We are not simply a family of three. We are four minus one.

After many difficult years of trying to have a child, we were overjoyed to be expecting a baby in 2011. To our utter devastation, our son was stillborn just before Thanksgiving of that year. The following year, we awaited the birth of our daughter with anxious and hopeful hearts. She arrived on New Year’s Eve in 2012 and fills our days with unimaginable joy.

A few weeks ago, Steph wrote a post about taking time to reflect during the holidays. As I read her thoughts and memories about the different ornaments on her tree, I began to reflect on the ways we remember and honor our son, William, during this special time of year.

When William died, we decided to bless a child each Christmas who is the age he would have been. A few weeks ago, I searched the Angel Tree at my church for a 2 year old boy. The Angel Tree is a wonderful charity that enables people to buy presents for children in need. When I found a 2 year old boy in need of clothing and toys, I tucked the tag into my purse and immediately started thinking about what we could buy him.
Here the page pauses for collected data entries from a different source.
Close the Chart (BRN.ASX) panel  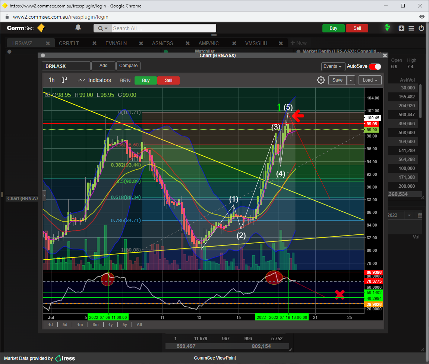[x=385, y=56]
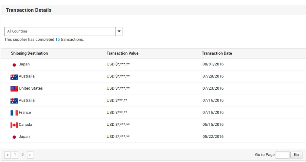Image resolution: width=306 pixels, height=162 pixels.
Task: Click the Shipping Destination column header
Action: tap(29, 53)
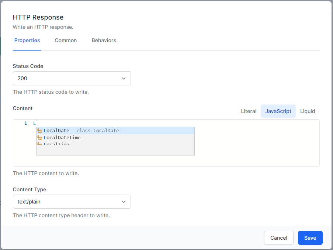Open the Status Code 200 dropdown

72,78
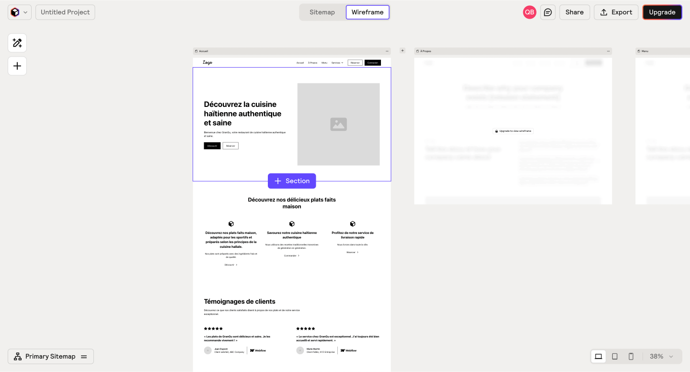Open the À Propos page three-dot options menu
690x372 pixels.
click(608, 51)
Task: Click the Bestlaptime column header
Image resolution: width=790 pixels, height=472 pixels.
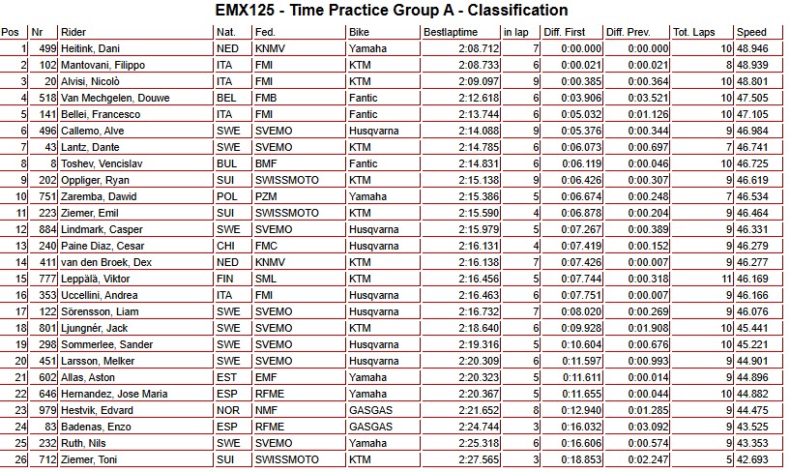Action: 448,32
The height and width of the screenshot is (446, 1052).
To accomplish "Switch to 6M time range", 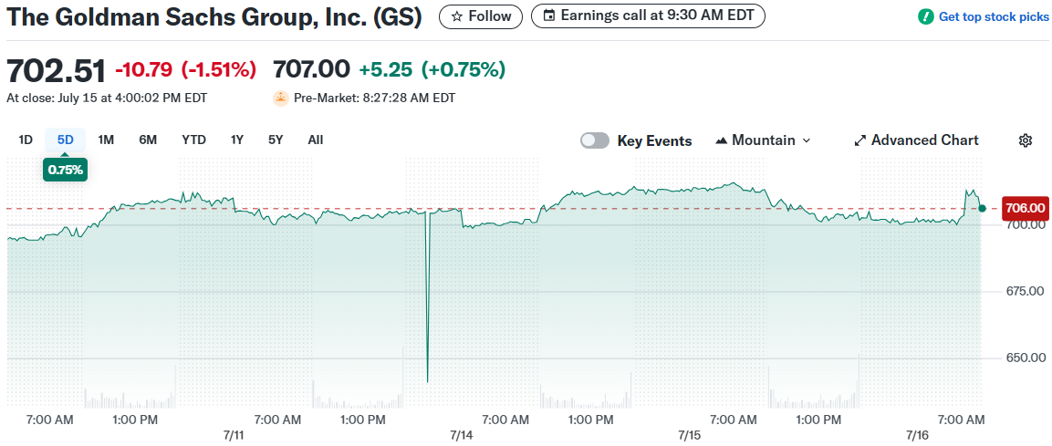I will pyautogui.click(x=148, y=140).
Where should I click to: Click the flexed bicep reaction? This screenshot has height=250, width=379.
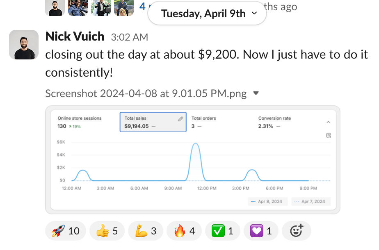coord(145,231)
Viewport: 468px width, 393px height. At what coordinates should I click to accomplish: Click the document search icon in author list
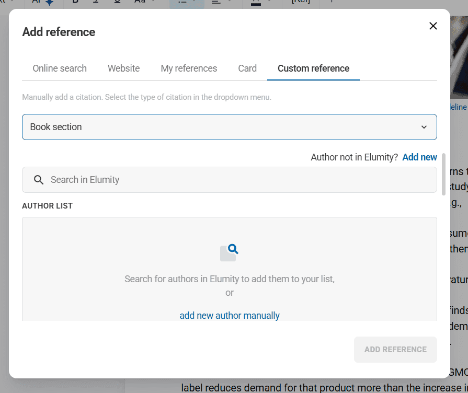click(x=229, y=252)
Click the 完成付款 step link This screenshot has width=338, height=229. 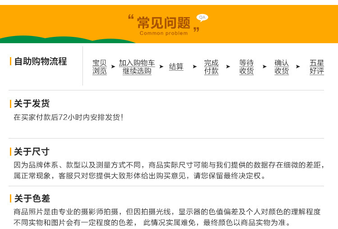pyautogui.click(x=211, y=67)
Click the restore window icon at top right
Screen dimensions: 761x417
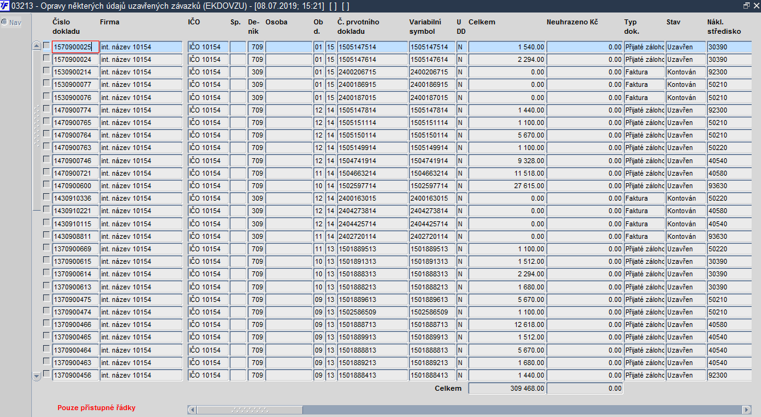point(746,5)
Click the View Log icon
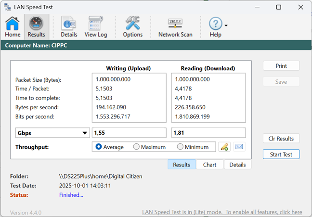The width and height of the screenshot is (312, 217). point(96,27)
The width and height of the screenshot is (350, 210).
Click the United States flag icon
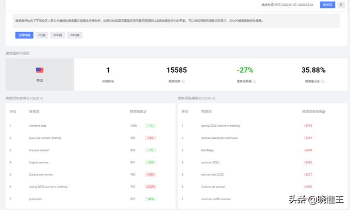click(x=40, y=71)
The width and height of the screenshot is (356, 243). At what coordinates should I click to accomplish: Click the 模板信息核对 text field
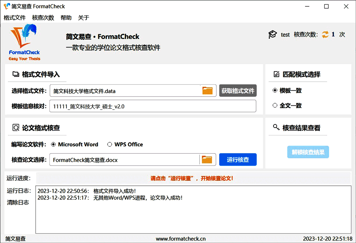pos(153,106)
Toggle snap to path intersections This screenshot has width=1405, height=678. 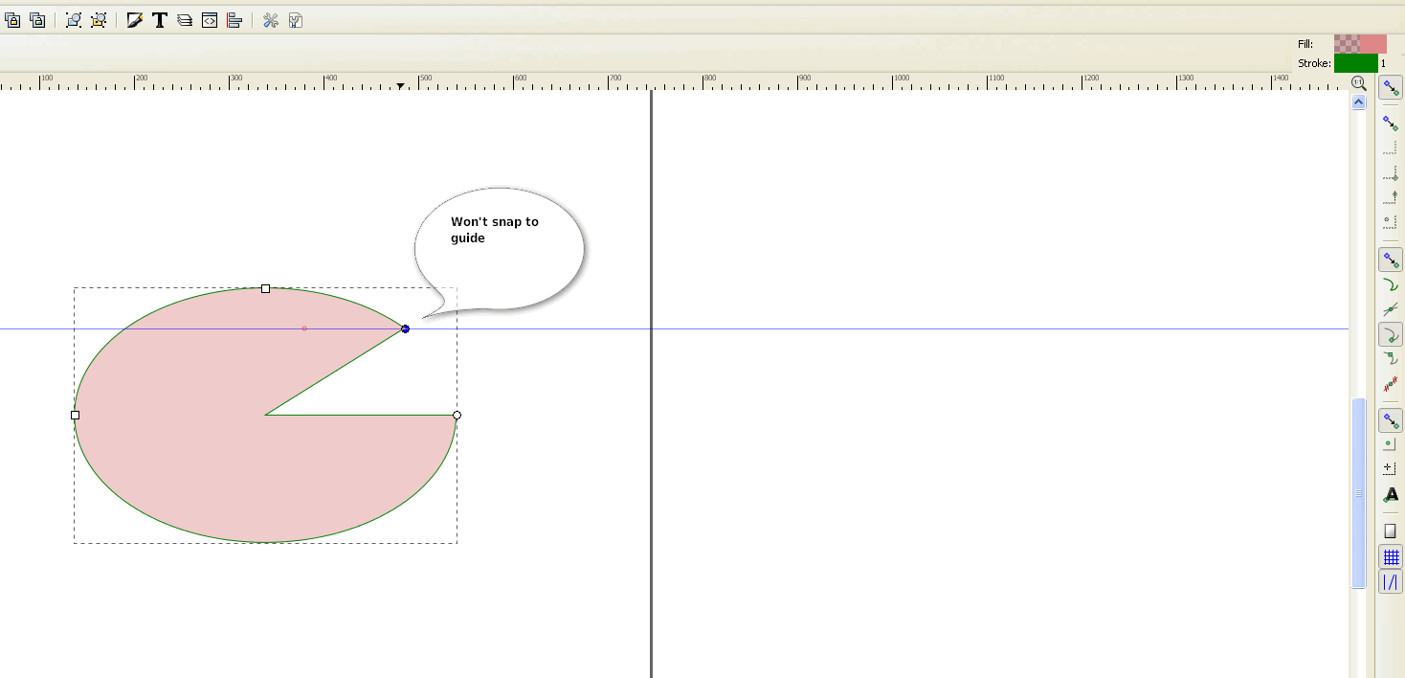(1391, 309)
I have spent hours online, searching for clothing and toys for this dear boy. Would he like a shirt with a racecar on it? Would he like a coloring kit? At one point, I found myself typing into Google “What do 2 year old boys like?” because I just don’t know.

My boy isn’t here.

Picking out items for a young boy is painful for me. But it’s like the pain that comes with exercising, the pain that feels good later and makes you stronger. Blessing a child at Christmas is a way to honor William and to exercise my heart. It feels right.

We are blessed to have family and friends who recognize William’s place in our family. We’ve received numerous Christmas ornaments in his memory that we have placed on a special tree in our front window. I turn on the lights and my daughter points to her brother’s tree and smiles. Having a place for his ornaments feels right, too.

We are still trying to navigate the important and confusing process of including William in our family traditions. The deep ache caused by his absence will never leave us, but finding ways to include his memory in our home helps to soothe the pain. Displaying his ornaments, blessing a young boy on Christmas morning, and hanging a stocking with a “W” on it feels good and sad and honoring and right. Perhaps as the years go by, we will find even more ways to include William during this special season.

Maybe, like us, you are missing someone you love. Maybe during this season of extreme merriness, you are feeling more hurt than happy. It is ok to miss our loved ones, to feel sadness that they are not here with us. But during this season of hope, let us seek ways to heal as we remember…to live fully and generously in memory of the ones we love.